W budynku Sądu Najwyższego w Jerozolimie rozegrały się dramatyczne sceny. Rozpatrywał on bowiem petycje Izraelczyków, którzy sprzeciwiają się decyzji rządu o wymianie porwanego przez Hamas żołnierza na 1027 palestyńskich więźniów. Petycję złożyły rodziny osób, które zginęły w zamachach dokonanych przez terrorystów, którzy mają wyjść na wolność.
W roli obrońcy decyzji rządu wystąpił Noam Szalit, ojciec porwanego żołnierza. – Jestem właśnie na sądowym korytarzu. Będę się starał przekonać wszystkich, że już najwyższy czas, by mój syn wrócił do domu. Cała rodzina na niego czeka – powiedział Noam Szalit w rozmowie telefonicznej z „Rz".

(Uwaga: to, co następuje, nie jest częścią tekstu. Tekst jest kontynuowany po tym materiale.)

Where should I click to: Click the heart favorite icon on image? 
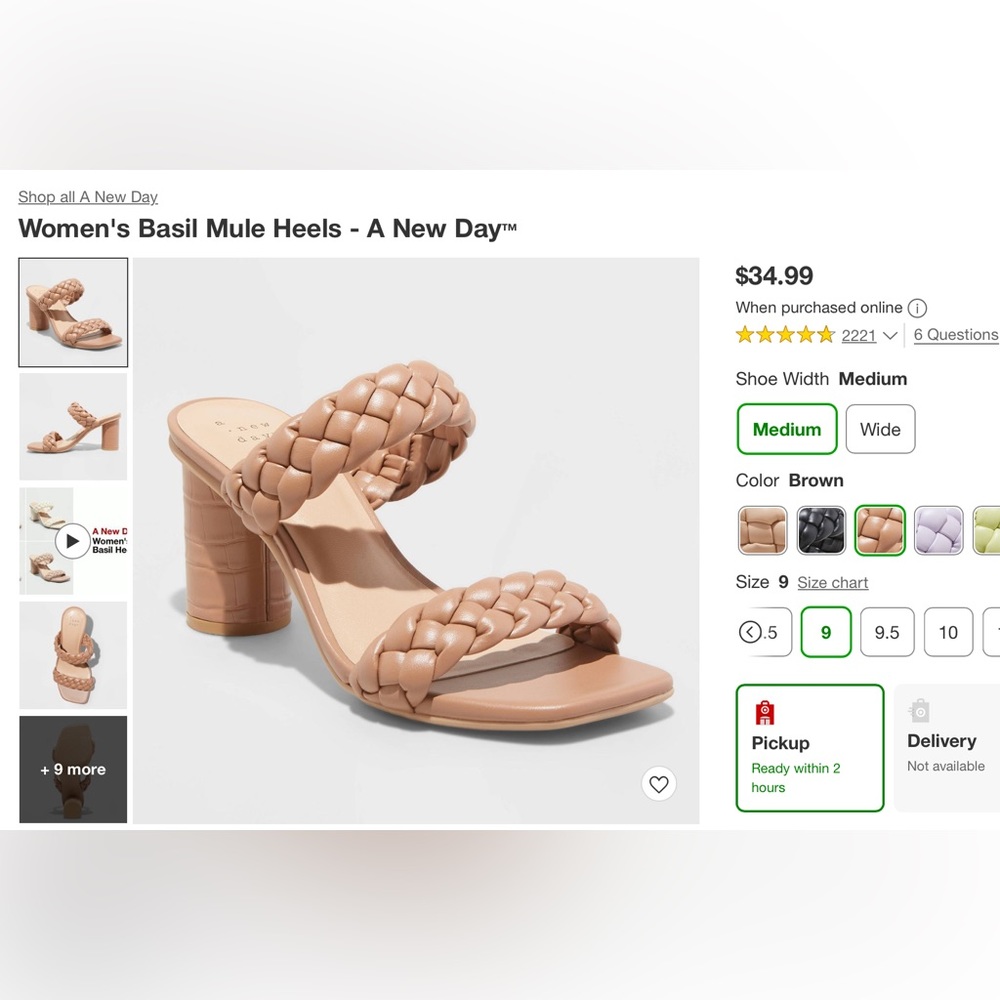[x=658, y=785]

Nie było to jednak łatwe. Przed salą rozpraw podbiegł do niego Szwuel Szijweschuurder, którego rodzice oraz trójka rodzeństwa zginęli w 2001 roku w zamachu na jerozolimską restaurację Sbarro. Sprawca m.in. tego ataku ma teraz zostać wypuszczony. – Powieś nad swoim domem czarną flagę! To dla nas dzień żałoby! – krzyczał w twarz Noamowi Szalitowi.
W sądzie pojawił się również Ron Kehrmann, którego córka Tal zginęła w 2003 roku w zamachu bombowym na autobus w Hajfie. On także prosił sędziów, by zablokowali uwolnienie morderców jego dziecka. Wniosek podobnie jak inne został odrzucony. – To wszystko jest już od dawna ukartowane, nasze protesty nie miały szans – rzucił po wyjściu z sądu reporterom stojącym przed salą.
Protest przeciwko decyzji sądów złożyło również Stowarzyszenie Ofiar Terroru Almagor.